Nous connaissons le danger, venant de tous ces intellectuels rive-gauche toujours disposés à revisiter «Le Capital» à leur plus grand profit, nous imposant le retour à un Marx inoffensif, une domestication, une neutralisation de l’injonction révolutionnaire. Ils ont tenté. Mais ils ont échoué.
 
Cadavre? «Quelqu’un, vous ou moi, s’avance et dit: ‘’je voudrais apprendre à vivre enfin’’. Enfin mais pourquoi? ‘’Apprendre à vivre.’’ Etrange mot d’ordre. Qui apprendrait? De qui?
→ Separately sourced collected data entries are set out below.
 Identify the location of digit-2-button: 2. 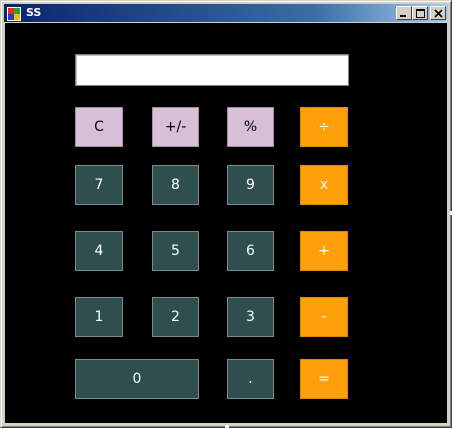
(176, 317).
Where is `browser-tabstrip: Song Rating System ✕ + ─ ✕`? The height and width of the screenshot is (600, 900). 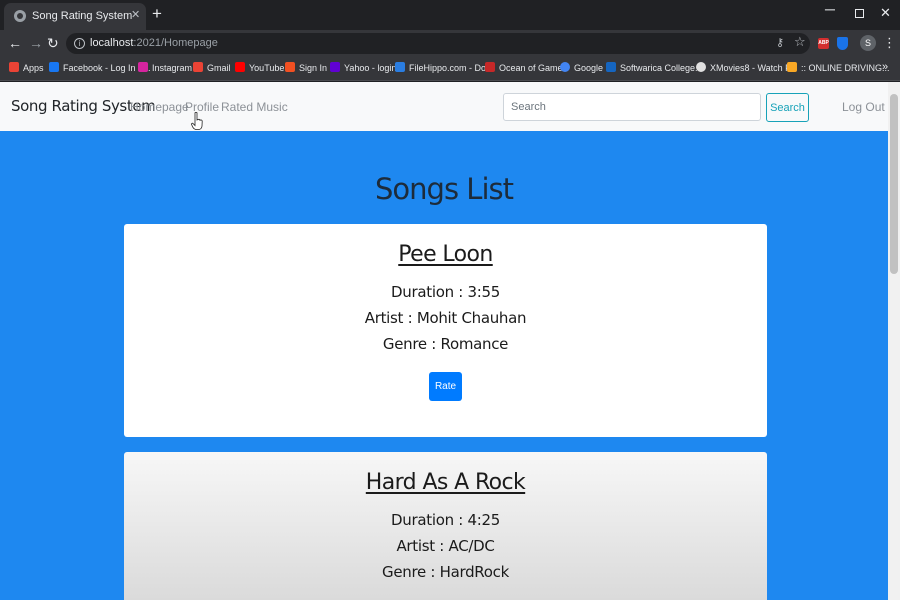 browser-tabstrip: Song Rating System ✕ + ─ ✕ is located at coordinates (450, 15).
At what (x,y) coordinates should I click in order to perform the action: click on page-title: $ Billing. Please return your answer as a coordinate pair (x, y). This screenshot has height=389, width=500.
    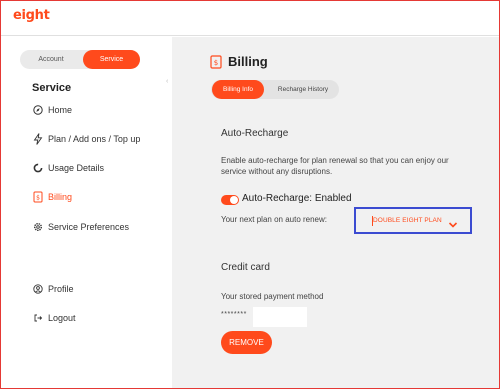
    Looking at the image, I should click on (239, 62).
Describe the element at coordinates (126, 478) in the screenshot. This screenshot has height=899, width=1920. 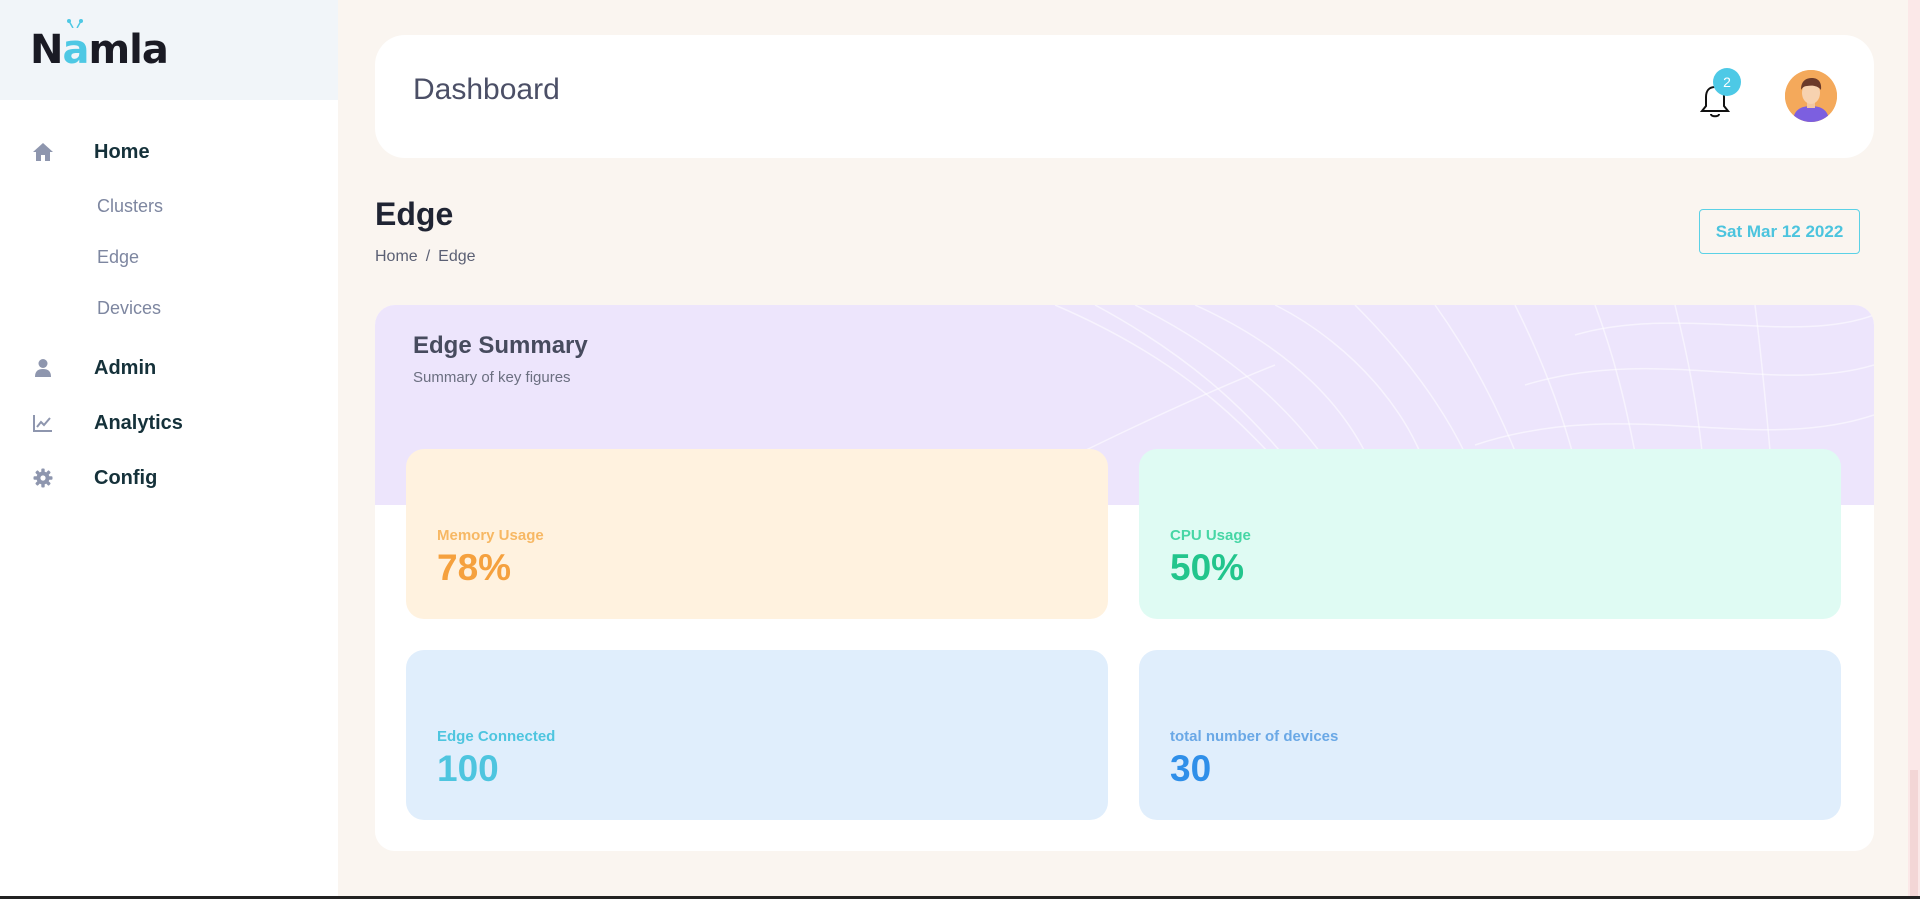
I see `sidebar-item-label: Config` at that location.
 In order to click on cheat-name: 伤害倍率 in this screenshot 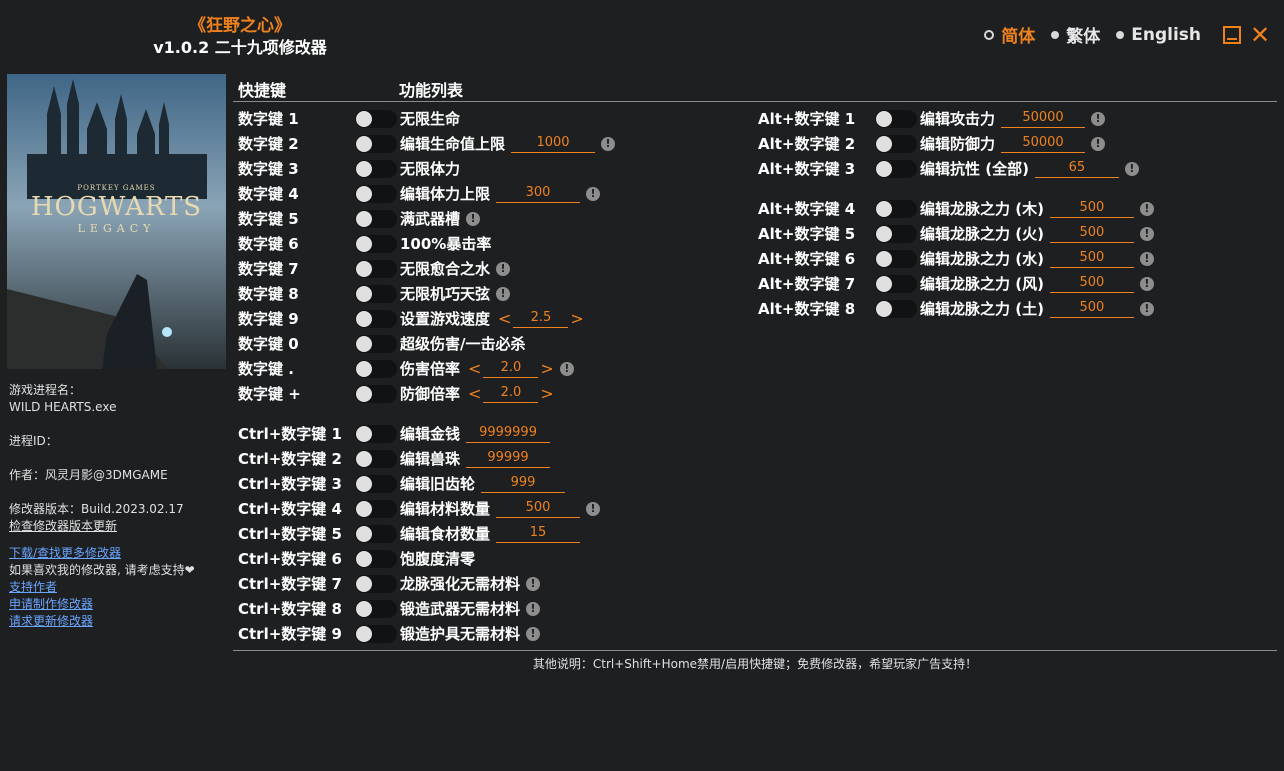, I will do `click(430, 369)`.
Apprendre à vivre, mais à qui? Saura-t-on jamais? Saura-t-on jamais vivre, et d’abord ce que veut dire ‘’apprendre à vivre’’? Et pourquoi ‘’enfin’’?» Pour les hommes de la génération du bloc-noteur, les premières phrases d’un des plus fabuleux livres de Jacques Derrida, «Spectres de Marx», publié en 1993, constituèrent bien plus qu’une onde de choc: une évidence, pour ne pas dire une espèce de révélation. Plutôt un rappel à l’ordre. Venant d’un philosophe qui s’honora toute son existence de « déconstruire » avant de s’engager, au point de l’inventer en concept, la leçon était brutale mais salutaire pour tous les héritiers marxiens, et le parti-pris de Derrida avait pour but de nous sortir d’un début de sommeil – qui aurait manqué de nous endormir collectivement. «Spectres de Marx» prenait pour point de départ la critique frontale d’un dogmatisme assez «moderne» propre à toute ses intolérances, que l’on pouvait alors résumer de la sorte: «Tout le monde le sait, sachez-le, le marxisme est mort. Marx aussi, n’en doutons plus.» Un nouvel «ordre du monde», fondé sur un ordo-libéralisme galopant, tentait de stabiliser son hégémonie dans l’évidence d’un «acte de décès», servi par toute l’aristocratie intellectuelle de l’époque, inventant à grands renforts idéologiques les prémisses de ce que nous vivons aujourd’hui à grande échelle. Le discours maniaque qui dominait avait la forme jubilatoire et obscène que Freud attribuait à une phase triomphante dans le travail de deuil. Jacques Derrida sauvait l’honneur pour dénoncer les incantations psalmodiées.
 
Témoins. Où en sommes-nous vingt-cinq ans après? Le diagnostic de Jacques Derrida est-il caduque et dépassé? A-t-il joué ce rôle subversif – avant l’heure – pour nous rattraper par la manche et par-là même participer à l’édification d’un «nouveau Marx» en devenir, qui ne manquerait pas, tôt ou tard, de resurgir des limbes mondialisées?